▶ [Data listing]:
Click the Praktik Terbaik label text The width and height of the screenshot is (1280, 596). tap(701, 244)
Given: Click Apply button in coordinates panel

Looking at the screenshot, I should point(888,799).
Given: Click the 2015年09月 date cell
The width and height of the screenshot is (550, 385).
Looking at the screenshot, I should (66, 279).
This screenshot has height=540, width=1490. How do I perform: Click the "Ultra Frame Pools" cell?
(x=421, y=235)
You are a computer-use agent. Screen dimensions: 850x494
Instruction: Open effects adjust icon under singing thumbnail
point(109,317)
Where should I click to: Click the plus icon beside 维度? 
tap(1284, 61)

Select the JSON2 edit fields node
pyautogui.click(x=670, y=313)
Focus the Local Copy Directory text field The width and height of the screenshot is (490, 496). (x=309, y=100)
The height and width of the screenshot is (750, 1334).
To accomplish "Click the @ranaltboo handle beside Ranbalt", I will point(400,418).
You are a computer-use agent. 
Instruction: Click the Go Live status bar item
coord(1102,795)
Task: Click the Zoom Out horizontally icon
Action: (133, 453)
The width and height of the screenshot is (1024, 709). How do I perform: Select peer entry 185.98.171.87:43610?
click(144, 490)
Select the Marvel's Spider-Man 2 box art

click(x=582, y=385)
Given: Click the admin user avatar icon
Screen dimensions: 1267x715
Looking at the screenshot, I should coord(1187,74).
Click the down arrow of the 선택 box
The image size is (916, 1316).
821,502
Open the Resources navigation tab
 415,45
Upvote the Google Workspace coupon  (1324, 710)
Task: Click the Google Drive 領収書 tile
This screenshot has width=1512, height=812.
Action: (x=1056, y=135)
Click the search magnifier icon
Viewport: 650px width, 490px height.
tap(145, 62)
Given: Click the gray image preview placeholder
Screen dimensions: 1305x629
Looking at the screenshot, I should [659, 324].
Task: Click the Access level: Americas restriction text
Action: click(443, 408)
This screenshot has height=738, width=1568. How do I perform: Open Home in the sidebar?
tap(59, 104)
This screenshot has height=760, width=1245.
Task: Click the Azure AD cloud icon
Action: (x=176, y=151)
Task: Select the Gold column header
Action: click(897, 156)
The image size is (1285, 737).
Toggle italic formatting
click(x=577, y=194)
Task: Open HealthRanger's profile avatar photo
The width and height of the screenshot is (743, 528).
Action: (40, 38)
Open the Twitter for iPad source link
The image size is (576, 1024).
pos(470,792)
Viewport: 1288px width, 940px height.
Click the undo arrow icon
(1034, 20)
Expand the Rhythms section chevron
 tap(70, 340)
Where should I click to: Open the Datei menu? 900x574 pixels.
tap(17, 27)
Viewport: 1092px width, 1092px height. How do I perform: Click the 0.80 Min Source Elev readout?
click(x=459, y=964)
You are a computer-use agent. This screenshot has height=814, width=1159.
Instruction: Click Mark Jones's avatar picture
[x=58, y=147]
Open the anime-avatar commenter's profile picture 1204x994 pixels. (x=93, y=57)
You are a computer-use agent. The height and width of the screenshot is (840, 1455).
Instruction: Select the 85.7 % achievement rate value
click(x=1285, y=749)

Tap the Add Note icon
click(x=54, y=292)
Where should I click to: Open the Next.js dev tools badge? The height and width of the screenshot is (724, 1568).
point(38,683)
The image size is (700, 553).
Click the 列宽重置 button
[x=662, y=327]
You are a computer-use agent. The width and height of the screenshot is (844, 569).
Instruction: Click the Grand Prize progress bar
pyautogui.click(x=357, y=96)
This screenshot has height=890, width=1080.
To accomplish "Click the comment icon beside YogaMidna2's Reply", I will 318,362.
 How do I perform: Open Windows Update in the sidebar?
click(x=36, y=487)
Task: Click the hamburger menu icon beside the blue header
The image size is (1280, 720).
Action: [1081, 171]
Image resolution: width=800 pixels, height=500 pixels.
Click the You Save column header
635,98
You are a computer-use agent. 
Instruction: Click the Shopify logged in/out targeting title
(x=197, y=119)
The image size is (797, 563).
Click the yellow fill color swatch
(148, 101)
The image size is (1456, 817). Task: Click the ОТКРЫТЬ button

▶ [Written instruction]:
Copy all the records above word for word, keeping each line as it appears.

▶ [Reply]:
Click the Praktik Terbaik label text The width and height of the screenshot is (1280, 596). tap(701, 244)
Given: Click Apply button in coordinates panel

Looking at the screenshot, I should point(888,799).
Given: Click the 2015年09月 date cell
The width and height of the screenshot is (550, 385).
Looking at the screenshot, I should (66, 279).
This screenshot has height=540, width=1490. How do I perform: Click the "Ultra Frame Pools" cell?
(x=421, y=235)
You are a computer-use agent. Screen dimensions: 850x494
Instruction: Open effects adjust icon under singing thumbnail
point(109,317)
Where should I click to: Click the plus icon beside 维度? 
tap(1284, 61)

Select the JSON2 edit fields node
pyautogui.click(x=670, y=313)
Focus the Local Copy Directory text field The width and height of the screenshot is (490, 496). (x=309, y=100)
The height and width of the screenshot is (750, 1334).
To accomplish "Click the @ranaltboo handle beside Ranbalt", I will point(400,418).
You are a computer-use agent. 
Instruction: Click the Go Live status bar item
coord(1102,795)
Task: Click the Zoom Out horizontally icon
Action: (133, 453)
The width and height of the screenshot is (1024, 709). How do I perform: Select peer entry 185.98.171.87:43610?
click(144, 490)
Select the Marvel's Spider-Man 2 box art

click(x=582, y=385)
Given: Click the admin user avatar icon
Screen dimensions: 1267x715
Looking at the screenshot, I should coord(1187,74).
Click the down arrow of the 선택 box
The image size is (916, 1316).
821,502
Open the Resources navigation tab
 415,45
Upvote the Google Workspace coupon  (1324, 710)
Task: Click the Google Drive 領収書 tile
This screenshot has width=1512, height=812.
Action: (x=1056, y=135)
Click the search magnifier icon
Viewport: 650px width, 490px height.
tap(145, 62)
Given: Click the gray image preview placeholder
Screen dimensions: 1305x629
Looking at the screenshot, I should [659, 324].
Task: Click the Access level: Americas restriction text
Action: click(443, 408)
This screenshot has height=738, width=1568. How do I perform: Open Home in the sidebar?
tap(59, 104)
This screenshot has height=760, width=1245.
Task: Click the Azure AD cloud icon
Action: (x=176, y=151)
Task: Select the Gold column header
Action: click(897, 156)
The image size is (1285, 737).
Toggle italic formatting
click(x=577, y=194)
Task: Open HealthRanger's profile avatar photo
The width and height of the screenshot is (743, 528).
Action: (40, 38)
Open the Twitter for iPad source link
The image size is (576, 1024).
pos(470,792)
Viewport: 1288px width, 940px height.
Click the undo arrow icon
(1034, 20)
Expand the Rhythms section chevron
 tap(70, 340)
Where should I click to: Open the Datei menu? 900x574 pixels.
tap(17, 27)
Viewport: 1092px width, 1092px height. How do I perform: Click the 0.80 Min Source Elev readout?
click(x=459, y=964)
You are a computer-use agent. This screenshot has height=814, width=1159.
Instruction: Click Mark Jones's avatar picture
[x=58, y=147]
Open the anime-avatar commenter's profile picture 1204x994 pixels. (x=93, y=57)
You are a computer-use agent. The height and width of the screenshot is (840, 1455).
Instruction: Select the 85.7 % achievement rate value
click(x=1285, y=749)

Tap the Add Note icon
click(x=54, y=292)
Where should I click to: Open the Next.js dev tools badge? The height and width of the screenshot is (724, 1568).
point(38,683)
The image size is (700, 553).
Click the 列宽重置 button
[x=662, y=327]
You are a computer-use agent. The width and height of the screenshot is (844, 569).
Instruction: Click the Grand Prize progress bar
pyautogui.click(x=357, y=96)
This screenshot has height=890, width=1080.
To accomplish "Click the comment icon beside YogaMidna2's Reply", I will 318,362.
 How do I perform: Open Windows Update in the sidebar?
click(x=36, y=487)
Task: Click the hamburger menu icon beside the blue header
The image size is (1280, 720).
Action: [1081, 171]
Image resolution: width=800 pixels, height=500 pixels.
Click the You Save column header
635,98
You are a computer-use agent. 
Instruction: Click the Shopify logged in/out targeting title
(x=197, y=119)
The image size is (797, 563).
Click the yellow fill color swatch
(148, 101)
The image size is (1456, 817). Task: Click the ОТКРЫТЬ button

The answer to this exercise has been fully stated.